A nine-member panel of the Supreme Court has unanimously dismissed a review application filed by James Gyakye Quayson, Member of Parliament for Assin North seeking to overturn the decision of the apex court to expunge his name from the records of Parliament.
The apex court ordered Parliament to expunge his name from the records of Parliament after delivering a judgment nullifying all processes leading to his election and swearing-in.
His lawyers filed the review application and a substituted statement of the case on June 29 and July 5, respectively, on the grounds that the decision of the court was against a previous binding decision of the court and made up of fundamental and basic errors.
In his arguments on Tuesday, July 25, lead counsel for the applicant, Tsatsu Tsikata, argued that the order to expunge the name of his client was against the rules of natural justice as his client was not heard on the matter.
He also argued that the right order to have been given was for the court to order his seat to be declared vacant rather.
He also argued that the court misrepresented previous decisions of the court which were relied on in making a determination that Gyakye Quayson, by holding a Canadian citizenship at the time of filing his nomination, was against Article 94(2)(a) of the 1992 Constitution.
Attorney General Godfred Yeboa Dame, however, opposed the application on the grounds that no errors were contained in the decision of the court.

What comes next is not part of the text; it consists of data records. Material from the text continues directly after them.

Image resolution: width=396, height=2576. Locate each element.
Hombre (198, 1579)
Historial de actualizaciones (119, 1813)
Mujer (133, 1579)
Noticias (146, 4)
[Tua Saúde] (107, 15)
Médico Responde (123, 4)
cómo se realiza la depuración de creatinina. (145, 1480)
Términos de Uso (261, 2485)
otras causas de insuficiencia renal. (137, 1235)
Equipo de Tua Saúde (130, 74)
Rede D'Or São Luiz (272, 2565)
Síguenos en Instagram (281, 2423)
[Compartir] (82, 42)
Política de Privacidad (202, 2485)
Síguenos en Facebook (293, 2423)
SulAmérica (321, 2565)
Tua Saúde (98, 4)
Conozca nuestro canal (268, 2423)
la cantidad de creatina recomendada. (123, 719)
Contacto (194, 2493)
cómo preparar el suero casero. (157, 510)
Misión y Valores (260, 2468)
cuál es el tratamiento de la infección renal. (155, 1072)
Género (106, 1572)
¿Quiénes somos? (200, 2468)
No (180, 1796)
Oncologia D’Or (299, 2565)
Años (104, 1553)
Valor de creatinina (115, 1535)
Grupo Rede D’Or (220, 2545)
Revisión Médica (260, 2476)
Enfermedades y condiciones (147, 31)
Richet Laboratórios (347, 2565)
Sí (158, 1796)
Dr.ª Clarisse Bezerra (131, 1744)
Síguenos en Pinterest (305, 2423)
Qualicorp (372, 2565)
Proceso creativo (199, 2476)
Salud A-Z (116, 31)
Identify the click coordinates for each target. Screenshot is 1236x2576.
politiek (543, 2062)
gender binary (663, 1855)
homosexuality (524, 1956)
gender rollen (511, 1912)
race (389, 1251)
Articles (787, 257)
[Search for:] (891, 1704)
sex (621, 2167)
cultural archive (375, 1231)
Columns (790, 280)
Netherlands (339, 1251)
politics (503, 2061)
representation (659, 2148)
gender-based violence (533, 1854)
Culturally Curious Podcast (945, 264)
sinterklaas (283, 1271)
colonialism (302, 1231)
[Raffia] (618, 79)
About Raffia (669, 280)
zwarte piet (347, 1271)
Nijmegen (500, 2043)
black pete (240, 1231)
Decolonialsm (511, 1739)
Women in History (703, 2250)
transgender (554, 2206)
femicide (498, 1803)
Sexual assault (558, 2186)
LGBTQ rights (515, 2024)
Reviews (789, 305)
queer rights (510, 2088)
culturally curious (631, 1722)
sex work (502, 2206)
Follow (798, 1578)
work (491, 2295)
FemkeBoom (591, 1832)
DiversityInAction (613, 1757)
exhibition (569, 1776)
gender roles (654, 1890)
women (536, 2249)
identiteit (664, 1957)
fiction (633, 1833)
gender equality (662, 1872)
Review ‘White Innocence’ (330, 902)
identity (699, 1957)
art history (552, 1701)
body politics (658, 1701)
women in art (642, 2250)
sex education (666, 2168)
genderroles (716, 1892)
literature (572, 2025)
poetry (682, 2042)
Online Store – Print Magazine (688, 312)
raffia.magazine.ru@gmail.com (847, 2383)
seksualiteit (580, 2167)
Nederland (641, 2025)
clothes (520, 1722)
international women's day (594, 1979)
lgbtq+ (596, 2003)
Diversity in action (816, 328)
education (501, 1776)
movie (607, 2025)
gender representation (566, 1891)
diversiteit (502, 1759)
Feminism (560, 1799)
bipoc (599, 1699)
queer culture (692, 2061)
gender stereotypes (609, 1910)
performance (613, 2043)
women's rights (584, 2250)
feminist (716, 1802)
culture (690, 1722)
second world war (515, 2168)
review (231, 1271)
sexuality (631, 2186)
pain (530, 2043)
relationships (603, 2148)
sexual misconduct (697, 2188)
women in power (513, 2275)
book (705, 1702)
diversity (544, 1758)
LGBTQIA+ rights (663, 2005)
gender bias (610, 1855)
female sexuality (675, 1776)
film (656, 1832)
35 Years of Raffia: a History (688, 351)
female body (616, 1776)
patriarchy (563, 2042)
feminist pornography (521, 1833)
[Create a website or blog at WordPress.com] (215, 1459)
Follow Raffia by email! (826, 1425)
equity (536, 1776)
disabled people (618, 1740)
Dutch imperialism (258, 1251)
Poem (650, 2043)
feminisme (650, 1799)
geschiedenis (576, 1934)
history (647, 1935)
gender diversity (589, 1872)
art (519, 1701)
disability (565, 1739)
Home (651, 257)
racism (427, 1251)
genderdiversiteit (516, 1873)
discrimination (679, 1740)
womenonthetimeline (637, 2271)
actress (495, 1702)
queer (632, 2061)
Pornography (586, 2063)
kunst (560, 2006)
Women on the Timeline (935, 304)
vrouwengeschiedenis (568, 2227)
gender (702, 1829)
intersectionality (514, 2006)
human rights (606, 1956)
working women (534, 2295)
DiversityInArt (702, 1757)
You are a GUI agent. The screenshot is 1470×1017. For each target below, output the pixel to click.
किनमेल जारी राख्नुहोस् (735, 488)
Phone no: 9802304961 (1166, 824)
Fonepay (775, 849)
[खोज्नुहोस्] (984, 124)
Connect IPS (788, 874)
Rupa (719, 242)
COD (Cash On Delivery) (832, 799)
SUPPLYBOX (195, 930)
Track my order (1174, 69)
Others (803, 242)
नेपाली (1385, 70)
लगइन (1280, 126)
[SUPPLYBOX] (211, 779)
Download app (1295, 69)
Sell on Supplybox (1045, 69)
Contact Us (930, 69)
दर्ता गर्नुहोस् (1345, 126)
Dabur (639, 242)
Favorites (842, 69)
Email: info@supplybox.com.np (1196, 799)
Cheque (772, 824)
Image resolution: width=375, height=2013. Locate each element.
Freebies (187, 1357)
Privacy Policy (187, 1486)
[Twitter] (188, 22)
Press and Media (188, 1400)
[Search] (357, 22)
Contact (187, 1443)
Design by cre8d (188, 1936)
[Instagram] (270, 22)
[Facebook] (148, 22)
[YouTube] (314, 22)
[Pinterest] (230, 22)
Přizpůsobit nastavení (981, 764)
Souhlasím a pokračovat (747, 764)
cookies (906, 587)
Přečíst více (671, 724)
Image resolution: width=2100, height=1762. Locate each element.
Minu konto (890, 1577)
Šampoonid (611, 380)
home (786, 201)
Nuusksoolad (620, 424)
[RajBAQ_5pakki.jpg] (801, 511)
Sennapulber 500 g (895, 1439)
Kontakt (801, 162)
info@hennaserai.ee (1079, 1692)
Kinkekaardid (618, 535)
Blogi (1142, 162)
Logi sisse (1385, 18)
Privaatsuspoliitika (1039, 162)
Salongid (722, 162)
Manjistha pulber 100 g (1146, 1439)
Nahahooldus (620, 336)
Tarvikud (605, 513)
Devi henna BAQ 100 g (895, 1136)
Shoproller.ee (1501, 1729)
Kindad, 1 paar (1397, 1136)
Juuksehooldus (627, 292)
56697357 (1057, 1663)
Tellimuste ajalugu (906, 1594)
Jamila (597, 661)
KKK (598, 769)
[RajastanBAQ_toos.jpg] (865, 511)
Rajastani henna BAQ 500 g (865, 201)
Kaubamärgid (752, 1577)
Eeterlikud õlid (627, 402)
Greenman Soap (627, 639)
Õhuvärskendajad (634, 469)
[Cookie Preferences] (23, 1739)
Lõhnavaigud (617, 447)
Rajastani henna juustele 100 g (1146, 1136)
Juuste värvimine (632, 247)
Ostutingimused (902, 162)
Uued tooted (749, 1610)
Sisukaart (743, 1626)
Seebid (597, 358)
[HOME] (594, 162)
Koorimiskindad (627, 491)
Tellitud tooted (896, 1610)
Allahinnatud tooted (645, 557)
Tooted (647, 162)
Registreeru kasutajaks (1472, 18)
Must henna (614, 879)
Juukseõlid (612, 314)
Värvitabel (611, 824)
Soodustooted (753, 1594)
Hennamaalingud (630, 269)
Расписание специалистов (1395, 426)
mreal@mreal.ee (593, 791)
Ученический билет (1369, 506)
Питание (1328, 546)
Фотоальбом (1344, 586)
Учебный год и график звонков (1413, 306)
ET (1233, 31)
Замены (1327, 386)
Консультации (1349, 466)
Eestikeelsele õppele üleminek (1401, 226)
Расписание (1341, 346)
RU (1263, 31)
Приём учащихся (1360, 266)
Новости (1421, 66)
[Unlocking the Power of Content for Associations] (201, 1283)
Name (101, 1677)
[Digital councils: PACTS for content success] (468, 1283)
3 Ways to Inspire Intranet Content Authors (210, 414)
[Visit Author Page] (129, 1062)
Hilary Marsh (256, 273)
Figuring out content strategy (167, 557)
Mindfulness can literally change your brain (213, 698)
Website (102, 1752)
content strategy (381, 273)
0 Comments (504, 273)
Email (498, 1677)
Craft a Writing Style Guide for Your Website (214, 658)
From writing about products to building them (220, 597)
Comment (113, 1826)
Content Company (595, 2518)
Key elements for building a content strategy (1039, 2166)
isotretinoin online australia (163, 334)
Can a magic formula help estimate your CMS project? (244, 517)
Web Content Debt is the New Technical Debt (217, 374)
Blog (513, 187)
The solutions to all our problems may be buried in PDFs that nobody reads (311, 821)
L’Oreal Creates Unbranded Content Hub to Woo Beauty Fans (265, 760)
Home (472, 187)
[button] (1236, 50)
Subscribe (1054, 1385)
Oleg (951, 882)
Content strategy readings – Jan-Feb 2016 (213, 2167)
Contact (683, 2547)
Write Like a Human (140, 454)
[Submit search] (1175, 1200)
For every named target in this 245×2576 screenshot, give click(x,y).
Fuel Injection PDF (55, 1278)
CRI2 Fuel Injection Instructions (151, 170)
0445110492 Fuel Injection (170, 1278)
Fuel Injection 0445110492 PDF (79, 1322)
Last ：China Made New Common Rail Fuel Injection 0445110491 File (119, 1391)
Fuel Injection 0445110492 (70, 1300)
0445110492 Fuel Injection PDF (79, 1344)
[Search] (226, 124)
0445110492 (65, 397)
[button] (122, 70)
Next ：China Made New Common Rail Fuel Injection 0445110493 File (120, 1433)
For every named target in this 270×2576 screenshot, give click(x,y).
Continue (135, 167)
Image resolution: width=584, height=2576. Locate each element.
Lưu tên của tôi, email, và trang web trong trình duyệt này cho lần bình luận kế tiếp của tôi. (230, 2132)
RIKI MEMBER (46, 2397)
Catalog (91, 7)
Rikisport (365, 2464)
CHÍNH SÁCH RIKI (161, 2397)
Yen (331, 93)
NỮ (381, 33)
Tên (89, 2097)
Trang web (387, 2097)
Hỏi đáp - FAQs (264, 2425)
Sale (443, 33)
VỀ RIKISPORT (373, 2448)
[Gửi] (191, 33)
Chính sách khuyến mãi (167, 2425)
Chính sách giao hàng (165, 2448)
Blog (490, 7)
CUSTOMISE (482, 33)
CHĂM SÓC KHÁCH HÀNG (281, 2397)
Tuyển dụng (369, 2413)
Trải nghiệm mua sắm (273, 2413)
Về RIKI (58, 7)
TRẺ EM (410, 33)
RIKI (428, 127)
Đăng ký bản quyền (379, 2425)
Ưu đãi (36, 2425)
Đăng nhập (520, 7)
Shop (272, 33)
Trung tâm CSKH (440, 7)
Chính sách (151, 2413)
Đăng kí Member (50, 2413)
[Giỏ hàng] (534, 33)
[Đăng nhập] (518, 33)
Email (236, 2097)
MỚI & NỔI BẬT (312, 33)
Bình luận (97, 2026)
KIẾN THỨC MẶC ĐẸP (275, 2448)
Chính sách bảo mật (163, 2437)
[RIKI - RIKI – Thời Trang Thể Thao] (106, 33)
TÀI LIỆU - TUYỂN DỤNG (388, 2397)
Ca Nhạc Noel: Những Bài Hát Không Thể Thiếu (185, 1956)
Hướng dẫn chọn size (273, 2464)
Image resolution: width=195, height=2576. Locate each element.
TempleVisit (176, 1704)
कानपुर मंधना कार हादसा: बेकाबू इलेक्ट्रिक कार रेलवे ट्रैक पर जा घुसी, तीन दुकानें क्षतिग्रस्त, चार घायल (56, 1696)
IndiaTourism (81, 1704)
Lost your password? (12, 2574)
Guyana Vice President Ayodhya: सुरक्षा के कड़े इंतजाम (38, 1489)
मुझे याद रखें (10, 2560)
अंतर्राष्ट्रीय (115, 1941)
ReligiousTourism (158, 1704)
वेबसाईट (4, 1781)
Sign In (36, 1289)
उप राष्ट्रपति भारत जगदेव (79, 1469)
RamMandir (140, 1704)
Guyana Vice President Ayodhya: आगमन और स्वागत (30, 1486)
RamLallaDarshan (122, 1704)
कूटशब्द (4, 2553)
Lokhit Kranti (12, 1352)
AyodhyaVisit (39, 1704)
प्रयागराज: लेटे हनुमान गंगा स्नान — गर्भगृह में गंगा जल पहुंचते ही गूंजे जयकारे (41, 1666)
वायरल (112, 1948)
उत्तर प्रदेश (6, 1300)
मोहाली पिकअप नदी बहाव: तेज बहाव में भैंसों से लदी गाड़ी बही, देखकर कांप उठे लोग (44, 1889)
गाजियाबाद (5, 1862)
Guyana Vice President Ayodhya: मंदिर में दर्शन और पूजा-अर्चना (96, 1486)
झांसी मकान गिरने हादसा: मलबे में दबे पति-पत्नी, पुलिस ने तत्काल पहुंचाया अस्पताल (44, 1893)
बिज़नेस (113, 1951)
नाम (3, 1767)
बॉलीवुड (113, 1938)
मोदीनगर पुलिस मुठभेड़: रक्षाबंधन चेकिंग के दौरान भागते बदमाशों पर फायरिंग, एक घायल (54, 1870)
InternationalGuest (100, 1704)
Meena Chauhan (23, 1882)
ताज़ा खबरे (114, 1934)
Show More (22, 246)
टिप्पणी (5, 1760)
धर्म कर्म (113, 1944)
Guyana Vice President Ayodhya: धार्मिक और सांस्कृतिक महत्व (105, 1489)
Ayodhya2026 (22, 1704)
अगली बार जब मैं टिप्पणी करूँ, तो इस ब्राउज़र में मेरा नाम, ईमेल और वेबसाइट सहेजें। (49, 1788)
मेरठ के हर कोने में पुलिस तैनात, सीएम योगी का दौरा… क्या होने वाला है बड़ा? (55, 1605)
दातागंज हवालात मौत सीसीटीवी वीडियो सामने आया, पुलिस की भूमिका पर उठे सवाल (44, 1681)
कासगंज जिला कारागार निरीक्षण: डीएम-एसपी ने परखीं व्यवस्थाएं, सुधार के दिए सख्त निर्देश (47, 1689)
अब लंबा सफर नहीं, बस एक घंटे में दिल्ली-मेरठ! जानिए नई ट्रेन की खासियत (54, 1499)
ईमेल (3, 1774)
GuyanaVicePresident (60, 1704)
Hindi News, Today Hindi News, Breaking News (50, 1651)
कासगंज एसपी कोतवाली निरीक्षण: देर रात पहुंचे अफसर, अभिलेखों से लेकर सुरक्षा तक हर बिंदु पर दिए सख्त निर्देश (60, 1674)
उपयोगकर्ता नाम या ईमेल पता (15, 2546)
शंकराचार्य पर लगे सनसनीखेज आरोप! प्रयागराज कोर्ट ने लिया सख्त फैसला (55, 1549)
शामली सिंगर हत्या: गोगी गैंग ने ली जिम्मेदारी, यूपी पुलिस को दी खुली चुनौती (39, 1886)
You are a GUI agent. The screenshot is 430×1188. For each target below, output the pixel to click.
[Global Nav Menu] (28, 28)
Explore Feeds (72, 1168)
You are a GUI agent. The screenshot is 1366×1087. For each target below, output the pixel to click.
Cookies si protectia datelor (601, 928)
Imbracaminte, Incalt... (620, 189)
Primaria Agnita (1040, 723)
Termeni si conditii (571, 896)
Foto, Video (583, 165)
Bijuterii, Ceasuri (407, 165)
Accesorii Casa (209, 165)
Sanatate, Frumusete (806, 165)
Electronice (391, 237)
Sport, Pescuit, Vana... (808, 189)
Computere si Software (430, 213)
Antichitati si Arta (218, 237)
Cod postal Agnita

He also took issue with arguments by Tsatsu Tsikata that the court misrepresented previous decisions of the court.
In his view, it is unacceptable for Tsatsu Tsikata to say that the court misrepresented itself, as it impugns malice on the part of the bench. He further contended that the court did not make any error in law.
Lawyer for Michael Ankomah Nimfah, Frank Davies also opposed the application arguing that Tsatsu Tsikata rather misrepresented the cases relied upon by the judges.
He also took issue with Tsatsu Tsikata claiming the Supreme Court misrepresented the cases.
The nine-member panel chaired by Chief Justice Gertrude Torkonoo dismissed the application as without total merit.